Spicy pineapple sauce:
1 lb pineapples cubes
1 small onion, cubed
1 carrot, roughly chopped
2 garlic cloves
The zest and juice of 1 lime
½ oz. fresh ginger, roughly chopped
½ tsp. ground ginger
½ tsp. cumin
¼ tsp. cinnamon
¼ cup fresh pineapple juice
½ cup of white wine vinegar
Sea salt and freshly ground black pepper
Optional:
4 chili peppers

Directions:

  1. Place all the ingredients for the sauce in a food processor, except for the white wine vinegar, and process until you get a smooth sauce.
  2. Add the sauce to a pot with the vinegar and cook on a medium heat for 15 minutes.
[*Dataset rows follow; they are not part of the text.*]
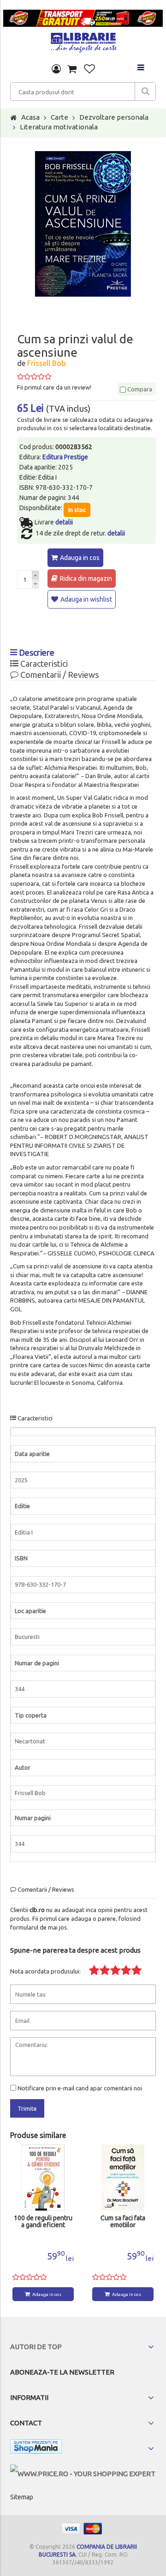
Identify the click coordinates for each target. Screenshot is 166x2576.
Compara (139, 389)
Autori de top (36, 2347)
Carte (59, 117)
  3. Pour the sauce into bottles or glass jars, and place in a water bath of simmering water for 10 minutes.
  4. In a skillet placed over a medium-high heat, preheat the cooking fat. Then add the chicken cubes and cook for 10 minutes, or until the chicken is no longer pink.
  5. Remove the chicken from the skillet and set aside. Add the pineapple cubes, the green bell peppers and the onions. Cook for 5 minutes, just enough so the vegetables are still nice and crisp.
  6. Add the pineapple sauce to the mixture and bring to a boil. Simmer for about 4 minutes.
  7. Bring the chicken back to the skillet, combine it all together and cook for another 3 minutes, making sure everything is warm.
  8. If you find the sauce a bit too spicy, you can always add some pineapple juice. Season to taste and serve.